The Showroom is quite amazing with little alcoves done out like lounge rooms, dining rooms, bedrooms, kitchens etc, so you can see what the stuff looks like in situ as it were. It’s around this time that we realise everyone is going in the same direction. No-one is meandering like people do in Myer or David Jones. Everyone is being herded around the store by following large glowing arrows that flicker on the floor—it’s done by lighting, so they can change the arrows and herd the customers towards specials or sale items. But on this particular day we are going round in some sort of order—we think.
After the showroom we arrive in the lounge area, followed by the dining area, then led to the bedrooms, then the kitchens. How do you get an oven in a flat pack? No that’s not a riddle. I don’t know the answer either.
Then we are guided to manchester and soft furnishings. I think we’ve followed the arrows for about 5 kilometres by now and have probably walked as far as Mascot. But wait there’s more! Around the corner—and there it is … the perfect Swedish Christmas. There are fir trees, pine trees, and white, silver and gold trees, and more baubles and bows than you can poke a stick at. And I dare say the trees do come in a flat pack.
But we’re over it. Sadly it’s way too much even for me and we start desperately looking for the exits. Unfortunately we still have to follow the arrows (I wonder if Swedish supermarkets are like that?) and after Christmas we have to make our way through babies, kids and toys; light fittings and lamps; accessories; the flat pack pick-up area; the coffee shop and restaurant (well everyone needs coffee and cake after all that …), and finally the Swedish Market, to the checkouts.
People are maneuvering trolleys laden with packs, and I lie through my teeth when I can’t help but stop one couple and say I’m writing an article on home-wares and can I ask some questions—I give them my business card just for good measure.

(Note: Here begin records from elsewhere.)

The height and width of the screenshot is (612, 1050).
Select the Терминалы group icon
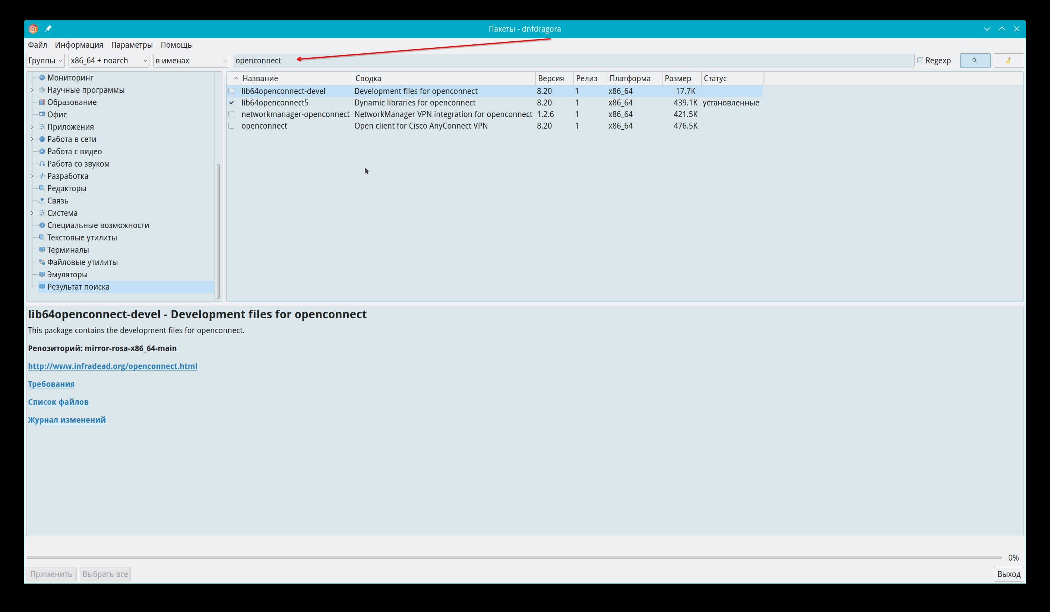coord(42,250)
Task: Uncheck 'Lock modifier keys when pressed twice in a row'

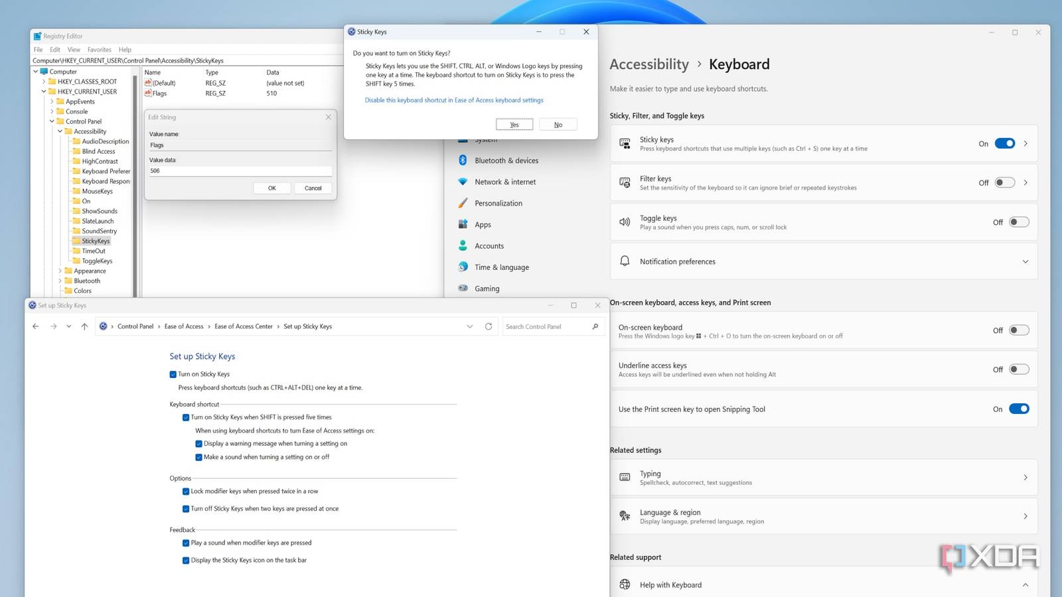Action: pyautogui.click(x=186, y=492)
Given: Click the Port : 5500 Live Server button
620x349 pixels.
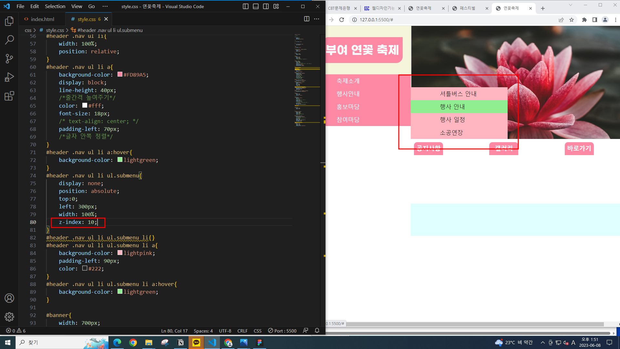Looking at the screenshot, I should 282,331.
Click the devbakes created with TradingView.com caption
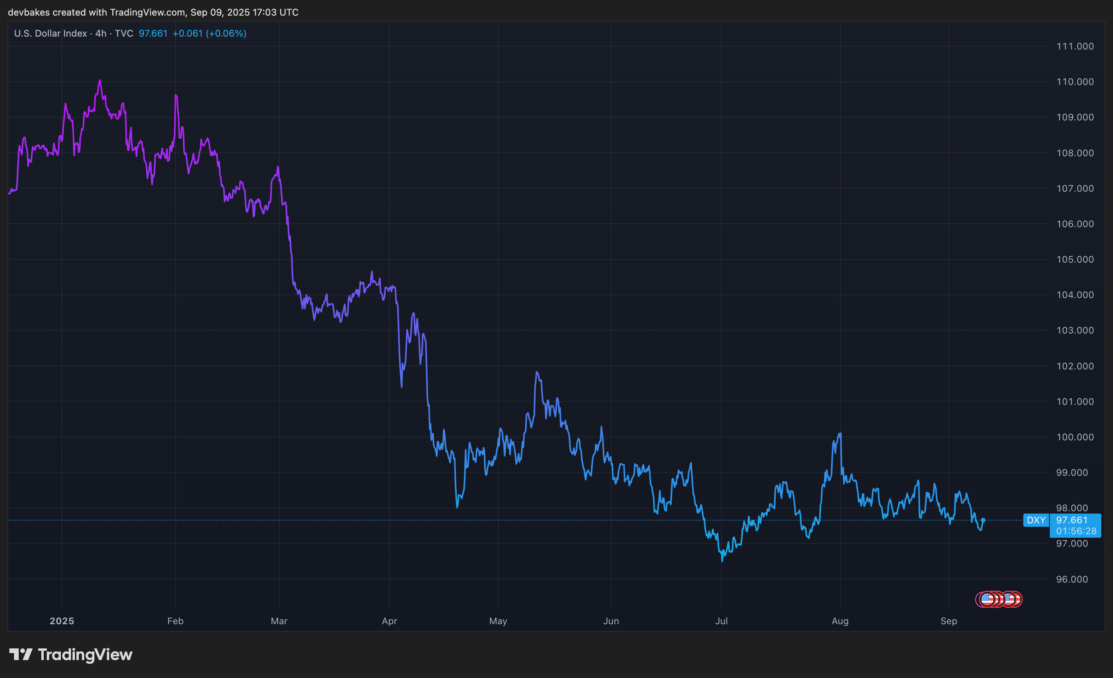This screenshot has height=678, width=1113. coord(153,12)
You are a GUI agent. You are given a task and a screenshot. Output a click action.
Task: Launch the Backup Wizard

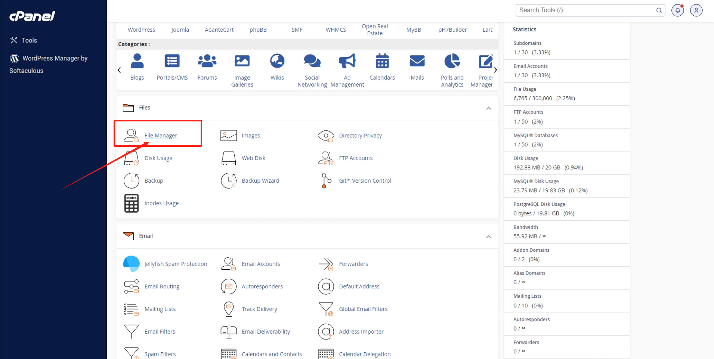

Helen and Phil (names changed to protect the innocent) have spent over $700 today. This is their third trip this year and they’ve bought a couple of wardrobe inserts; and two bedside tables with new lamps (they’re doing up a bedroom … really?), and some Christmas gifts for family members. Nice. Who puts it all together? “Phil does,” says Helen, “he’s very handy, and we’ve never had a problem—never had pieces or screws missing or anything like that. Of course, you don’t expect it to last forever—it’s not like solid oak or anything, but you get what you pay for, and it’s ideal for a quick makeover.” I suppose it is.
Helen is on roll, “you can get an Ikea person to install it but you have to pay extra for that. I suppose if you’re getting a kitchen or something you’d need to have it professionally installed.” I suppose you would.
Back at the hotel I randomly Google Ikea deliveries and discover that a couple of young blokes (Michael and Loyzek) in Canberra are making a motza driving to Ikea three times a week to collect online orders and deliver them to the Canberra region. They charge you 10 percent of your total purchase. So if Helen and Phil lived in Canberra they could have ordered online; contacted www.bringithome.com.au and had their delivery within 48 hours. Compared with six hours of driving to and from Sydney; negotiating Ikea (at least another four hours), and getting the goods in the house when you get home, it’s a small price to pay.
And no, I don’t know them—I just think it’s a brilliant idea and I should have thought of it.